Was the atomic bombing of Japan necessary?
I talked to a liberal recently about the atomic bombing of Japan at the end of World War II. To this man, it was an undeniable fact that dropping the bombs was morally and ethically wrong. Destroying the two cities and killing hundreds of thousands of “innocent civilians”, was, in his mind, one of the great crimes of the last century. He said it was “self evident to anything thinking person” that it was a crime of the highest magnitude.
I enjoy examining such “obviously self-evident” truths to determine for myself, without bias, the facts surrounding the circumstances and come to my own conclusions.
On the surface, it seems “obvious” that the killing of almost 200,000 people in a couple of instants is wrong. However, sometimes the ethics of a decision are not so obvious once you examine the facts at look at the situation of the decision makers.
At that time, a long and extremely costly war had been fought with Germany, Japan and Italy (plus a few other countries like Romania) on one side, and France, Russia, the United States and Britain (and a number of other countries) on the other. As many as 50 to 60 million people were killed in that war up until that time, and the war with Japan was getting uglier by the moment.
The United States was nearing the end game of the war with Japan, and that consisted of an invasion of the Japanese home islands. This was going to be the largest ever amphibious invasion by far (much larger than Normandy) and the estimates of casualties were phenomenally high. The United States and Britain expected to have hundreds of thousands of dead, and we estimated the Japanese might have as many as 5 to 10 million dead, depending upon how hard they fought. And if Iwo Jima and Okinawa were any measure, the Japanese were going to fight hard indeed.
But weren’t the Japanese about to surrender anyway? Weren’t they putting out feelers about surrendering? And didn’t the insistence upon unconditional surrender make it all last much longer than necessary?

◆ Supplied material:

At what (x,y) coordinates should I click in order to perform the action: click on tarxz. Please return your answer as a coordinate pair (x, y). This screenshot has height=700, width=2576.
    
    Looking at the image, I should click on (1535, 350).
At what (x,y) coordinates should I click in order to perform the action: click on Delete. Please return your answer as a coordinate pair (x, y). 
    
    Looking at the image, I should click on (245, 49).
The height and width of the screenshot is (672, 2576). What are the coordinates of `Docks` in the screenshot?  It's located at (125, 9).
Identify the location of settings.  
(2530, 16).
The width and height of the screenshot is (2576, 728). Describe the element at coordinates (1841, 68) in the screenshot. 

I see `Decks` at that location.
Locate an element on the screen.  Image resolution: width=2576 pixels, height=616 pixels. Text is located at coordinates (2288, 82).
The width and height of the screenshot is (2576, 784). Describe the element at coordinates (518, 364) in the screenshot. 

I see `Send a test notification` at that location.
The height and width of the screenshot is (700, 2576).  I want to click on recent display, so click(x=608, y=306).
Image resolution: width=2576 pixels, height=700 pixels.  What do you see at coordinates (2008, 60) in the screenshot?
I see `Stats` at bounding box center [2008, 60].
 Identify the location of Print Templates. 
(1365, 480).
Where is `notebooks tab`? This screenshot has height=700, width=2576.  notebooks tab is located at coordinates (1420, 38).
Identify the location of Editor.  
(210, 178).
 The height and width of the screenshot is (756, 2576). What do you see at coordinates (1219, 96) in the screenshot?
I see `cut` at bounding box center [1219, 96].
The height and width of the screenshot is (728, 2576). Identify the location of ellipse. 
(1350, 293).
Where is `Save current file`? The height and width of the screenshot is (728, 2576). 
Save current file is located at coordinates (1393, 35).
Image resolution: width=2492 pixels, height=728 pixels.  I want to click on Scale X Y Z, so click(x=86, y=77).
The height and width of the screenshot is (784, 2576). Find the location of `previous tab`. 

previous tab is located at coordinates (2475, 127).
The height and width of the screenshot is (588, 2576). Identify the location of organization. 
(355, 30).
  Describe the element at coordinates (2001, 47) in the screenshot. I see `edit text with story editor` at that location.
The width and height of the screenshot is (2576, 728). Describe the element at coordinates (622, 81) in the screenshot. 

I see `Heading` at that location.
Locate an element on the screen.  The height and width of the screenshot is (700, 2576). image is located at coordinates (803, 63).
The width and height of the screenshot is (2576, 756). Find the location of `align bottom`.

◆ Do this: Condense the paragraph beginning "The United States was nearing the end game" in the piece on the atomic bombing of Japan into a short bulleted list that keeps its main facts.

◆ Answer for this exercise:
- The United States was nearing the end of the war with Japan, which meant invading the Japanese home islands.
- It would have been by far the largest amphibious invasion ever, much larger than Normandy.
- The United States and Britain expected hundreds of thousands of their own dead.
- Japanese deaths were estimated at 5 to 10 million, depending on how hard Japan fought.
- Iwo Jima and Okinawa suggested the Japanese would fight very hard.